--- start of Quoted text ---
Rabbi Moses Sebulun Margolies (April 1851 – August 25, 1936) () was a Russian-born American Orthodox rabbi, who served as senior rabbi of Congregation Kehilath Jeshurun on the Upper East Side of the New York City borough of Manhattan. In its obituary, The New York Times described Rabbi Margolies as the "dean of orthodox rabbis in North America," a "Zionist leader and Jewish educator."

Margolies was born in Kroza, Russian Empire (now Kražiai, Lithuania) in April 1851 and received his rabbinical training at the yeshivas in Kroza and Białystok. He received semicha from Rabbi Yomtov Lipman Heilpern, the Oneg Yom Tov.  He became the rabbi of Sloboda at age 26, serving there until he was summoned to Boston in 1889 to serve as the chief rabbi for that city's Orthodox Jewish community. He came to New York City in 1906 to serve as rabbi of Congregation Kehilath Jeshurun, described by The New York Times as "one of the largest and most influential Orthodox congregations in the country."
--- end of Quoted text ---
--- start of Recorded information ---
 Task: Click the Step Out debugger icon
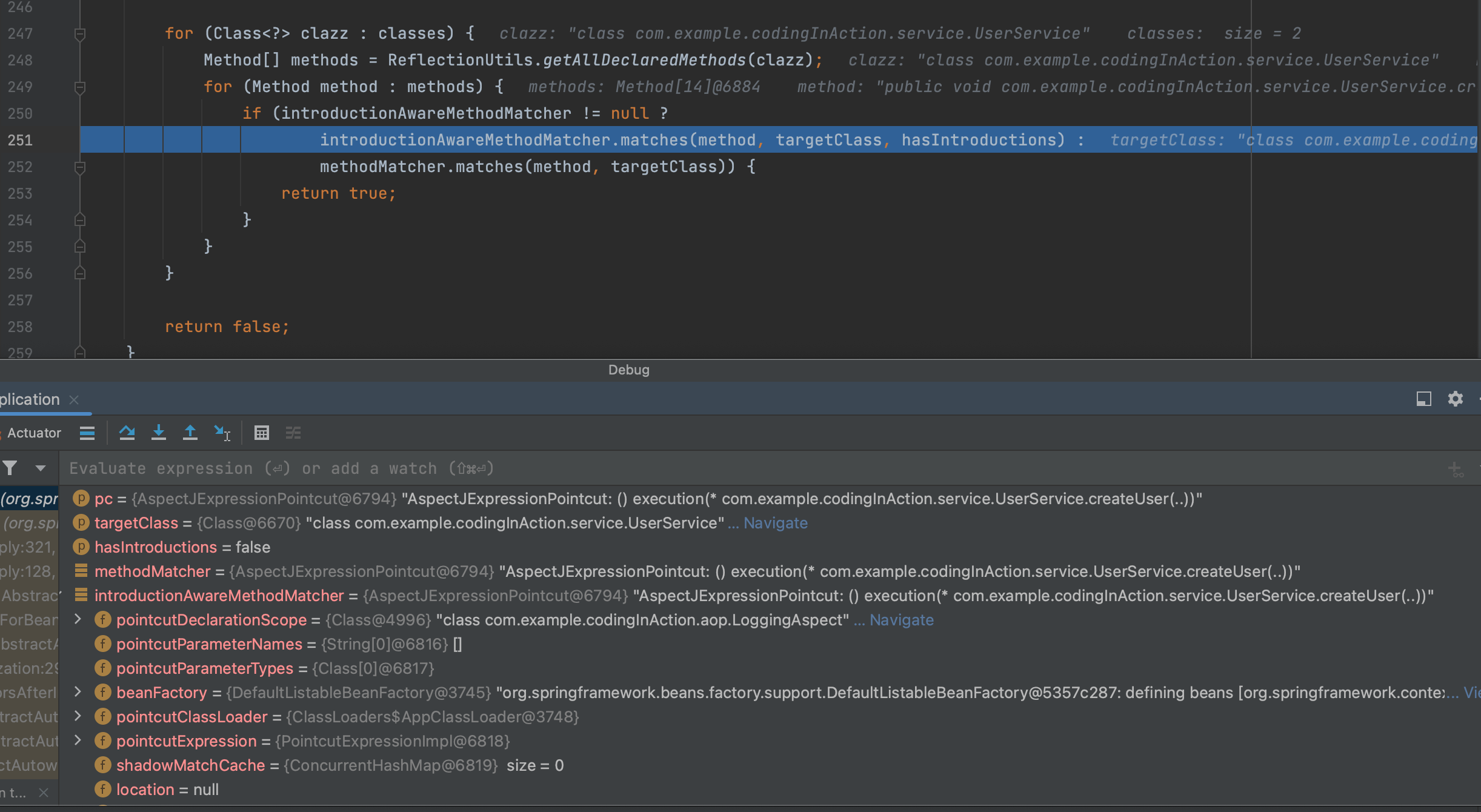click(x=190, y=433)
--- end of Recorded information ---
**Requests**
**1)** In the biography of Rabbi Margolies, why did he go to Boston in 1889? Answer in one to three sentences.
**2)** Continue the biography of Rabbi Margolies after its final sentence.

**Exercise answers**
**1)** He was summoned to Boston in 1889 to serve as chief rabbi of the city's Orthodox Jewish community.

**2)**
As part of the anti-Nazi Boycott of 1933, Rabbi Margolies rose from his sickbed to address the overflow crowd at Madison Square Garden on March 27, 1933, bringing the crowd of 20,000 to its feet with his prayers that the antisemitic persecution cease and that the hearts of Israel's enemies should be softened.

Rabbi Margolies died at age 85 on August 25, 1936 at the Carlton Hotel in Belmar, New Jersey, with his wife, son and daughter at his bedside. He had been stricken with pneumonia a week before his death. Funeral ceremonies were to be held the following day at Congregation Kehilath Jeshurun.

His grandson-in-law, Rabbi Joseph Lookstein, had served as assistant rabbi at the congregation since receiving his rabbinical ordination in 1926, and had filled in for Margolies during his prolonged illness. Rabbi Lookstein became the congregation's senior rabbi following the death of Rabbi Margolies.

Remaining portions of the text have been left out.